▶ **EXTRACTED TEXT**
A tumor microenvironment-responsive multifunctional MoS2-Ru nanocatalyst with photothermally enhanced chemodynamic activity.

Targeting the unique characteristics of the tumor microenvironment (TME) has emerged as a highly promising strategy for cancer therapy. Chemodynamic therapy (CDT), which leverages the TME's intrinsic properties to convert H₂O₂ into cytotoxic hydroxyl radicals (˙OH), has attracted significant attention. However, the effectiveness of CDT is often limited by the catalytic efficiency of the materials used. Although Molybdenum disulfide (MoS₂) exhibits remarkable chemodynamic and photothermal properties, its limited efficiency in catalyzing the conversion of endogenous H₂O₂ into ˙OH radicals remains a significant challenge. To overcome this, we developed a nanocomposite of MoS₂ and ruthenium (MoS₂-Ru), by incorporating Ru into MoS₂ nanosheets. The MoS₂-Ru nanocomposite demonstrated significantly enhanced catalytic activity at a low concentration (500 ng mL^-1), whereas the same effect was achieved only with 20 μg mL^-1 of MoS₂. The low Michaelis-Menten constant (K_m) of 4.69 mM further confirmed the superior catalytic activity of the nanocomposite, indicative of the enhanced enzyme-like activity. Additionally, the integration of Ru in MoS₂ reduced the bandgap to 1.18 eV, facilitating near-infrared (NIR) absorption with a high conversion efficiency of 41%. Electron paramagnetic resonance (EPR) analysis confirmed robust ˙OH radical generation driven by the combined chemodynamic and photothermal effects. In vitro studies using triple-negative breast cancer (TNBC) cells validated the synergistic activity of CDT and PTT, demonstrating significant ˙OH radical production under TME conditions, leading to effective cancer cell death. This study underscores the potential of MoS₂-Ru nanocomposites as a versatile and powerful platform for multimodal cancer therapy, seamlessly integrating CDT and PTT to achieve synergistic, precise, and highly effective treatment outcomes.

▶ **EXTRACTED DATA**
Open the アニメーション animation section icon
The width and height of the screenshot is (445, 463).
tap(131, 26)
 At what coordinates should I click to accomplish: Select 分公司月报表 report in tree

...

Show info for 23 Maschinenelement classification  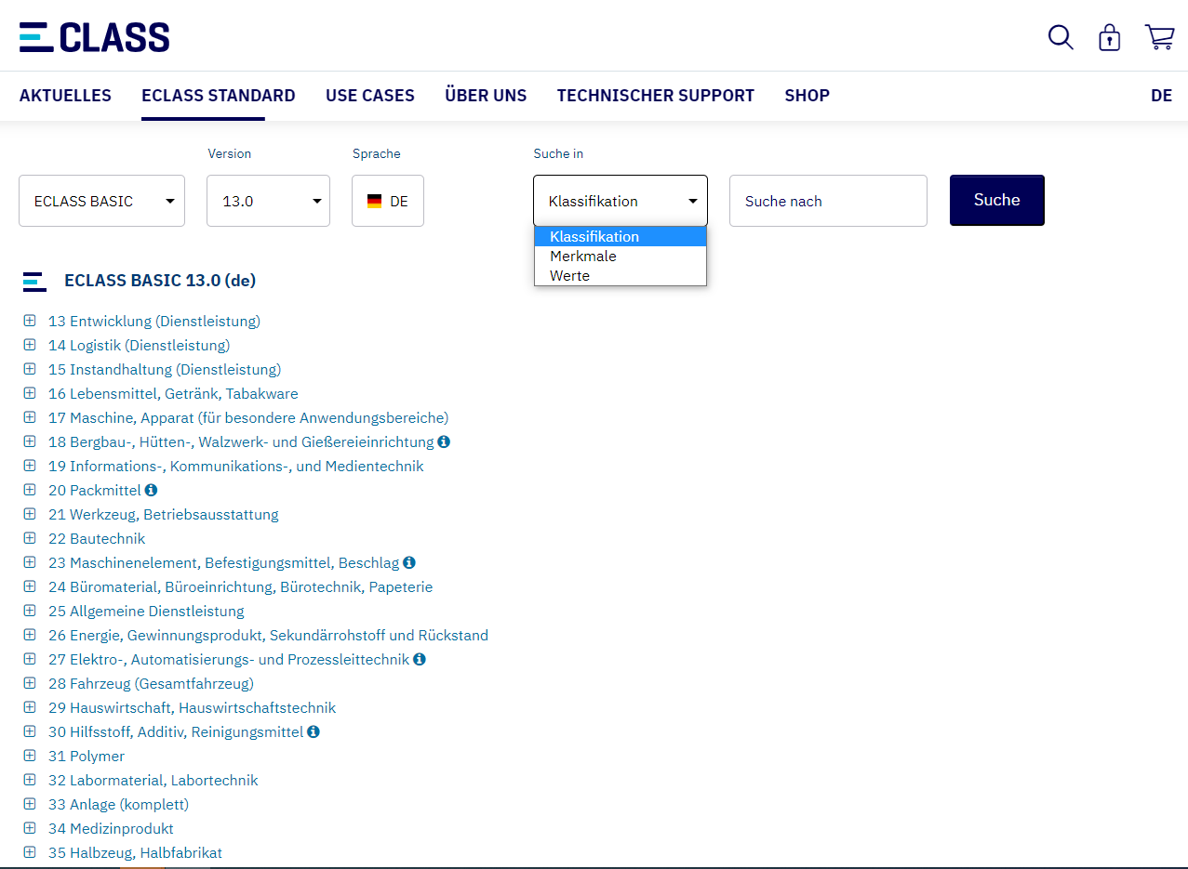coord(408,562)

▶ **BRIEF**
In the abstract on the MoS₂-Ru nanocatalyst, what bandgap did incorporating Ru into MoS₂ produce?

▶ **WRITTEN REPLY**
1.18 eV